Каждое его слово было приговором, ведь каждый из нас знал об уверенности Варрена в том, что скальпель и боль на века прочно повязаны друг с другом. Потому в нас, слушателях, невольно зародилось предубеждение – мы ожидали, что вся его речь будет набором дилетантских домыслов и невероятных, взятых из воздуха идей. В любую секунду из наших ртов готов был вырваться язвительный смех – еще до того, как изобретатель, которого представил нам Варрен, успеет произнести хоть слово.

«А также, мистер Уэллс, хотелось бы попросить вас продемонстрировать этим господам ваш метод…»

Тогда я впервые услышал имя Уэллса.

Пока Уэллс, нерешительно и робко, поднимался со своего места, он несмело оглядел наши ряды, а у меня тем временем появилась возможность рассмотреть его черты.

У Хораса Уэллса было лицо мечтателя и очень светлые, голубые глаза. Это был человек лет тридцати, невысокого роста и узкий в плечах. С резиновым баллоном и портфелем в руках он неуверенным шагом направился к обтянутому красной материей операционному столу, занимавшему место в самом центре «арены».

«Мистер Уэллс, – еще раз обратился к аудитории Варрен, – представился зубным врачом из Хартфорда. К сожалению, мы не располагаем даже самым обычным хирургическим примером, поскольку пациент, который вот уже несколько дней ждал ампутации ноги, отказался от операции. Но мистер Уэллс, по его собственному признанию, в первую очередь занимается лечением зубов. Если среди присутствующих есть тот, кого мучает зубная боль и кто готов отважиться на эксперимент с новым веществом, он приглашается на арену».

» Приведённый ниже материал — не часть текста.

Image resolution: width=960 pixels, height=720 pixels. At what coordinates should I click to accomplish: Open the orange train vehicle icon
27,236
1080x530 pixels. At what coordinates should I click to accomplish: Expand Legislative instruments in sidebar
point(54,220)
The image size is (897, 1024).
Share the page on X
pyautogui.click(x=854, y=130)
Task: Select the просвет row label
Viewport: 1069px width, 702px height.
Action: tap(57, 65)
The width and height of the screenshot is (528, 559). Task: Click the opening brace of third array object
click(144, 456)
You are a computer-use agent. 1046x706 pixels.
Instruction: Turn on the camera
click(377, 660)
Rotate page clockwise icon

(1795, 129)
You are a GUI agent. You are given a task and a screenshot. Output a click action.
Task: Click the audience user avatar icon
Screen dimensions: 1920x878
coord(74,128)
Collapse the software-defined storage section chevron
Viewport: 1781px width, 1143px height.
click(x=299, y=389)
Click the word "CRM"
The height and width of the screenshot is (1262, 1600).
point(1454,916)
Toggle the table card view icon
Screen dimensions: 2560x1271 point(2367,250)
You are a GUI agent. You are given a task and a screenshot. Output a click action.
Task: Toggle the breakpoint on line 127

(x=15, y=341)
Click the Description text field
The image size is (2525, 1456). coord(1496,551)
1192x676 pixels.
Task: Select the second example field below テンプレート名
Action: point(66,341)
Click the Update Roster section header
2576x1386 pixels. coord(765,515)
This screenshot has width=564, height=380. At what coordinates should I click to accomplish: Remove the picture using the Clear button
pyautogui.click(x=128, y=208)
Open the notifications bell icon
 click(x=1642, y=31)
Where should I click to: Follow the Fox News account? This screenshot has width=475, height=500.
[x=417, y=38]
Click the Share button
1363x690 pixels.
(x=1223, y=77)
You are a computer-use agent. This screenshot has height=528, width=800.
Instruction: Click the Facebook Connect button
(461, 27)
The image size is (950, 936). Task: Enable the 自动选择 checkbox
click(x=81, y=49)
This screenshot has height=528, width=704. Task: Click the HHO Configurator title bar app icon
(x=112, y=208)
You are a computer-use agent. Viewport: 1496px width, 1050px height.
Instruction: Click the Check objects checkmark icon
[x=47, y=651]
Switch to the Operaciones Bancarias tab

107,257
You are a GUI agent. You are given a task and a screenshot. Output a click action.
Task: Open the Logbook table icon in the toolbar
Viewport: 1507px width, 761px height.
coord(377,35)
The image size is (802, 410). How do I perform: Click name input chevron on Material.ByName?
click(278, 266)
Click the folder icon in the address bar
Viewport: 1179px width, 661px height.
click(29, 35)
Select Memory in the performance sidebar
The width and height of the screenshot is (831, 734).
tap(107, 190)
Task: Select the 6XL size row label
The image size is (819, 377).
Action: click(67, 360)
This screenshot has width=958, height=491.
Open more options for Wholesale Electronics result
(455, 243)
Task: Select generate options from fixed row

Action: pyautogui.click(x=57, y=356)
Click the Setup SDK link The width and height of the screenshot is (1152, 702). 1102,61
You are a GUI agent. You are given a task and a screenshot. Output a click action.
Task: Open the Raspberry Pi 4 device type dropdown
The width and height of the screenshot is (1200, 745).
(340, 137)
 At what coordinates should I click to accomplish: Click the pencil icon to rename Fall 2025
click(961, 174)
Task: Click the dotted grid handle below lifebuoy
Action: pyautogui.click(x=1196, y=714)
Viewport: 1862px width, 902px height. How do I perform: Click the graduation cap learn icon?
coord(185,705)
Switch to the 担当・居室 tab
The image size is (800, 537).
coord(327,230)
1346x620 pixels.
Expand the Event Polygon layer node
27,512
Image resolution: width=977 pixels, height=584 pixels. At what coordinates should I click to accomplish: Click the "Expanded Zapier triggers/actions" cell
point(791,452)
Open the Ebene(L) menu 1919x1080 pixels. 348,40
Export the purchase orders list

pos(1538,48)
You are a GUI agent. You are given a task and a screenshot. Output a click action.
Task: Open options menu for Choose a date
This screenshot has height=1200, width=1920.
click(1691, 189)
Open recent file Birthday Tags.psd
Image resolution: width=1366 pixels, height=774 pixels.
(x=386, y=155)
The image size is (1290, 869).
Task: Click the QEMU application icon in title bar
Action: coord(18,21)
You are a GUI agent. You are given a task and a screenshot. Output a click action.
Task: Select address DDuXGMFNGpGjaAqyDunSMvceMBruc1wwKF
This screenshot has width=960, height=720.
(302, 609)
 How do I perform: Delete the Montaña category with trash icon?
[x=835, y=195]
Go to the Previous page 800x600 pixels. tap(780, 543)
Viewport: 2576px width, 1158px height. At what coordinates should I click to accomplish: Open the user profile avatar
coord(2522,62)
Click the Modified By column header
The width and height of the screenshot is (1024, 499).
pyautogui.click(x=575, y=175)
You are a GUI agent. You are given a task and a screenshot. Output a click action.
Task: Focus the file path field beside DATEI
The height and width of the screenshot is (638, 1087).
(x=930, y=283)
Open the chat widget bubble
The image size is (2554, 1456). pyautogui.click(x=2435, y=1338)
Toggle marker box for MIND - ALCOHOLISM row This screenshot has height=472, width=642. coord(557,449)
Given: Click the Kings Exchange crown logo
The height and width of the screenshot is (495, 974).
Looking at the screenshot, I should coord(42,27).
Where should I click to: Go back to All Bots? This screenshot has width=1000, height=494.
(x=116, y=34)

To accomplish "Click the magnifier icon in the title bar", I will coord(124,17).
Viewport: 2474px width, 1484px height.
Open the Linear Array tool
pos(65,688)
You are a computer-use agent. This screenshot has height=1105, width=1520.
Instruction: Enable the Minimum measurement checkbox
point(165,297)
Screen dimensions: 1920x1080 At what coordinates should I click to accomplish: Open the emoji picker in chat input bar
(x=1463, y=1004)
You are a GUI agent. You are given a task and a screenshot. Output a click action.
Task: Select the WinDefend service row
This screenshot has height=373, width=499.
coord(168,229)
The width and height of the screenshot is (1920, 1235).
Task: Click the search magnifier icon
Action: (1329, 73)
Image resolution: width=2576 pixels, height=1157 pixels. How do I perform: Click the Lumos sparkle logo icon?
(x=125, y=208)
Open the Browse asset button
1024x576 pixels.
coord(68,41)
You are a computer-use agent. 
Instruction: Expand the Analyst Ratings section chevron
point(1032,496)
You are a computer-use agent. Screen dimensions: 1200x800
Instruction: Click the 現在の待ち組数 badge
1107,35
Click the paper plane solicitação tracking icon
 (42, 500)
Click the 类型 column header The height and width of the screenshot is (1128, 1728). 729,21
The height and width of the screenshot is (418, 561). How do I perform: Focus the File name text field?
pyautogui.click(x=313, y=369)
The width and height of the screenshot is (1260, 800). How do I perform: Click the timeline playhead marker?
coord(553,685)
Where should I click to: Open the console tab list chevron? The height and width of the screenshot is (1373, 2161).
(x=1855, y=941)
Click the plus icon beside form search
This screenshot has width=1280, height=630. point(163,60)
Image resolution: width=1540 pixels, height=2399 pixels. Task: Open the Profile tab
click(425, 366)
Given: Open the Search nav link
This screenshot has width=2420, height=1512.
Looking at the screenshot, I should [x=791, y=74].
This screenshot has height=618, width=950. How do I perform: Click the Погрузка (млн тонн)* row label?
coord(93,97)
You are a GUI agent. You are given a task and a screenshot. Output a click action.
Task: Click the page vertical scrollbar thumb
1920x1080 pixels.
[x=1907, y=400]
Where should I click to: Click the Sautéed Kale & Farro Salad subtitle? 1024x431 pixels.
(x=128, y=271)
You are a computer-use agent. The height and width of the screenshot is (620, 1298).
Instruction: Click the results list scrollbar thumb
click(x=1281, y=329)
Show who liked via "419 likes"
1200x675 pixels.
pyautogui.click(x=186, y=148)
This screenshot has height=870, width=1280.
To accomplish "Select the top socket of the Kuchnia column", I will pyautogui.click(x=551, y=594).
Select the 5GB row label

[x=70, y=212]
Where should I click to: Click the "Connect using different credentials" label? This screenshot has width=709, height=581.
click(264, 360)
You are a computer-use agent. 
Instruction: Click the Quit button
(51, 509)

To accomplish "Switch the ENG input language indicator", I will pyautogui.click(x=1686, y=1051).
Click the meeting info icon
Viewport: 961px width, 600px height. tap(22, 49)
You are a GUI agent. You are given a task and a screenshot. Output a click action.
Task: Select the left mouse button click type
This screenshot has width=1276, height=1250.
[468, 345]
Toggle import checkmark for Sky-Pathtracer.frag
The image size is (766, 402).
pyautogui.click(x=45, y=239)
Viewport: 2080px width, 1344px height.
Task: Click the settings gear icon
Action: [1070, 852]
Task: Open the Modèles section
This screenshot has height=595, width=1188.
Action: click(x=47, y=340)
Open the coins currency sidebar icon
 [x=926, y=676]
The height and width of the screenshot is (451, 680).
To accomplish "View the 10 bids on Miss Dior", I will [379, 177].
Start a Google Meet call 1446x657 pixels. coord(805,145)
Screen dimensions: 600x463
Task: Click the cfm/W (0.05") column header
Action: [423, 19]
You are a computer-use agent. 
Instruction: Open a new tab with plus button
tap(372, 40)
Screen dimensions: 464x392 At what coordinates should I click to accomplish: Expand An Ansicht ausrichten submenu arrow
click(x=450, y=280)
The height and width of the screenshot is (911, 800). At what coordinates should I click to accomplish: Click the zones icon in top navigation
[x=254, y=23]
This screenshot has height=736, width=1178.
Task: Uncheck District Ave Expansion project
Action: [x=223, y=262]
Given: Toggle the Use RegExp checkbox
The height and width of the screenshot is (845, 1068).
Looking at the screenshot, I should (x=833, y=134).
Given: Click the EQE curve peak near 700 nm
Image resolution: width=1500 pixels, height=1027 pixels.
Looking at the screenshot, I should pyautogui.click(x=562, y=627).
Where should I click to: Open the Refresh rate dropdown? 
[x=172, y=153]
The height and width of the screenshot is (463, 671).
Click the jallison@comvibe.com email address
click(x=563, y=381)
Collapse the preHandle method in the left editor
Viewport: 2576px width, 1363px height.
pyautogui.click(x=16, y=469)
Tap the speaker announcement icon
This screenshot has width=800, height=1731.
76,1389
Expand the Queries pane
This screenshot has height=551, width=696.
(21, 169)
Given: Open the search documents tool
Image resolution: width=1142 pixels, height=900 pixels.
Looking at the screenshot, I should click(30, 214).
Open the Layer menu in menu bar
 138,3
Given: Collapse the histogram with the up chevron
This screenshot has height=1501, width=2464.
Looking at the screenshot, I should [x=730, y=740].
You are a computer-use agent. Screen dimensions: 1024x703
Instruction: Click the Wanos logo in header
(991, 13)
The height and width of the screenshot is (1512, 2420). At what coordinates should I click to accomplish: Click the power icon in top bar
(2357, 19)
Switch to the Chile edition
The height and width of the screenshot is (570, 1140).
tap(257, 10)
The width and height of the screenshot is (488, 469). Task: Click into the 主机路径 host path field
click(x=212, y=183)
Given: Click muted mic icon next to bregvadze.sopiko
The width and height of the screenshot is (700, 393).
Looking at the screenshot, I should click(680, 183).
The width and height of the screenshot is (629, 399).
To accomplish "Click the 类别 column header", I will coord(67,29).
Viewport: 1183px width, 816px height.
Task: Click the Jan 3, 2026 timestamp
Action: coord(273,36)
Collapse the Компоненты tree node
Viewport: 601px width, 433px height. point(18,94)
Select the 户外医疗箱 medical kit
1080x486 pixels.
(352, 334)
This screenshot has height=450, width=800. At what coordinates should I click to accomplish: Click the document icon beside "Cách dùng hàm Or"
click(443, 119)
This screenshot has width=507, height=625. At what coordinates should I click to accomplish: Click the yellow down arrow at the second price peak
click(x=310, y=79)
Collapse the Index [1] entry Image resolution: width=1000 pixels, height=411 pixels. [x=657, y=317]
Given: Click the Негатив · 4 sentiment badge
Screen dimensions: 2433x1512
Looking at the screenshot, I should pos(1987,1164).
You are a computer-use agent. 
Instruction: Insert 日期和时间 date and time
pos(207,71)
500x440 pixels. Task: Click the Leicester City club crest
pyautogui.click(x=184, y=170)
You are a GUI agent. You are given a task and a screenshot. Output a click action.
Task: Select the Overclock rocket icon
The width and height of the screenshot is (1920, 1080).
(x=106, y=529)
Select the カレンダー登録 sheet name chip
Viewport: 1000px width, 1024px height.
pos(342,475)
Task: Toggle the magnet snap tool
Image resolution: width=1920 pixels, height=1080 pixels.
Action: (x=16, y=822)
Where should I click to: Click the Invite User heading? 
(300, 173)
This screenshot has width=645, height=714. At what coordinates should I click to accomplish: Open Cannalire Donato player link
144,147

Варрен вернулся на свое место, откуда скептически и отстраненно наблюдал за происходящим, будто бы находился в театральной ложе. Между тем я заметил, что рыжеволосый незнакомец несколько раз глубоко вздохнул. Он сделал это совершенно открыто с надеждой преодолеть свою застенчивость. После, тихо и запинаясь, он произнес первую фразу.

Уэллс начал рассказ о случайности, которая помогла ему установить, что окисел азота, в народе известный как «веселящий газ», делает человека совершенно нечувствительным к боли. Он утверждал, что если вдыхать веселящий газ и представлять при этом, что он заставит рассмеяться, человек рассмеется. Если же, напротив, вдыхать его с намерением расслабиться и уснуть, то человек уснет.

Сегодня нет ничего необычного в том, что наркотизатор уговорами успокаивает пациента, пока тот погружается в сон. Тогда же объяснения Уэллса показались мне более чем странными. Да и кто не знал веселящего газа? Бродячие цирки демонстрировали этот фокус во всех штатах Новой Англии: на сцену вызывался зритель, который вдыхал веселящий газ и развлекал публику сумасшедшими, неуклюжими козлиными подскоками. Много сотен лет подряд циркачи возили за собой баллон с веселящим газом, а сейчас тот же веселящий газ вдруг должен был решить проблему, решение которой тысячи лет оставалось недостижимой мечтой!